How we cite our quotes: Citations follow this format: (Day.Paragraph). We artificially created chapters by defining "days," because there are no chapter breaks in The Old Man and the Sea. Here’s how we divided up the days:
  • Day 1 = the start of the book until the old man falls asleep for the night
  • Day 2 = begins when the old man wakes up and goes until sunrise of the next day
  • Day 3 = begins at sunrise and goes until the old man dreams about the lions
  • Day 4 = begins when the old man wakes and ends when the old man gets back to his shack for the night
  • Day 5 = begins with the boy seeing the old man in the morning and goes until the end of the book

Quote #19

"I told the boy I was a strange old man," he said.

"Now is when I must prove it."

The thousand times that he had proved it meant nothing. Now he was proving it again. Each time was a new time and he never thought about the past when he was doing it. I wish he’d sleep and I could sleep and dream about the lions, he thought. Why are the lions the main thing that is left? (3.3.76-3.78)
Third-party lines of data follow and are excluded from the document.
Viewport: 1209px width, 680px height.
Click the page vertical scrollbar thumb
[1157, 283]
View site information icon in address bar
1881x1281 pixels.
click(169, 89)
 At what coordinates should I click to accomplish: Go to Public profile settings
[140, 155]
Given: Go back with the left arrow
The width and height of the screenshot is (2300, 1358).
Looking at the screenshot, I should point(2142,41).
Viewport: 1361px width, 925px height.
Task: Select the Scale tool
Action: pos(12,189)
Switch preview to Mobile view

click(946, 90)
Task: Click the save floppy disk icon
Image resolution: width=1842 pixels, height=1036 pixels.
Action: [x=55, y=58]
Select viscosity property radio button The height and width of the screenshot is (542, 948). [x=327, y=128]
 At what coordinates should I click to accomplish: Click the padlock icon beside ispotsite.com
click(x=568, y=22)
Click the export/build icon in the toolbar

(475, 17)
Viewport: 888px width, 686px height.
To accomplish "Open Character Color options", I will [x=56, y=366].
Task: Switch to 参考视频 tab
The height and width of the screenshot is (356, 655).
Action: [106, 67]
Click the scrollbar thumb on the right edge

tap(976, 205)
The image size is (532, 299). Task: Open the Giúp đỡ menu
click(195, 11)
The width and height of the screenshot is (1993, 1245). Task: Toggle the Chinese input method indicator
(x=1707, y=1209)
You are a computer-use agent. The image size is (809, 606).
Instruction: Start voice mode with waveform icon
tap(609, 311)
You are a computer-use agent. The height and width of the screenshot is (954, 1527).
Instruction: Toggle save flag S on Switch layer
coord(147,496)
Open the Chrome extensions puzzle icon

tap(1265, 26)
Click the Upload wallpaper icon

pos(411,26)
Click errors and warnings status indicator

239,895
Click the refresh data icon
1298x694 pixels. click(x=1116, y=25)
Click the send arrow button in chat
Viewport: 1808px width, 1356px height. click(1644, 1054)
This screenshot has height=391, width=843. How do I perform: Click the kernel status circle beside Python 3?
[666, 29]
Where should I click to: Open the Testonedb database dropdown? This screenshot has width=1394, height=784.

The old man is drawn to the lions for their nature; he, too, must prove his strength and skill day after day.

Quote #20

Now that he had seen him once, he could picture the fish swimming in the water with his purple pectoral fins set wide as wings and the great erect tail slicing through the dark. I wonder how much he sees at that depth, the old man thought. His eye is huge and a horse, with much less eye, can see in the dark. Once I could see quite well in the dark. Not in the absolute dark. But almost as a cat sees. (3.81)

The old man recognizes that his strength has faded over the years; he is not what he once was.

Quote #21

As the sun set he remembered, to give himself more confidence, the time in the tavern at Casablanca when he had played the hand game with the great n***o from Cienfuegos who was the strongest man on the docks. They had gone one day and one night with their elbows on a chalk line on the table and their forearms straight up and their hands gripped tight. Each one was trying to force the other’s hand down onto the table. There was much betting and people went in and out of the room under the kerosene lights and he had looked at the arm and hand of the n***o and at the n***o’s face. They changed the referees every four hours after the first eight so that the referees could sleep. Blood came out from under the fingernails of both his and the n***o’s hands and they looked each other in the eye and at their hands and forearms and the bettors went in and out of the room and sat on high chairs against the wall and watched. The walls were painted bright blue and were of wood and the lamps threw their shadows against them. The n***o’s shadow was huge and it moved on the wall as the breeze moved the lamps. (3.89)

The old man’s battle of strength with the fish is paralleled by his battle of strength with the black man in Casablanca.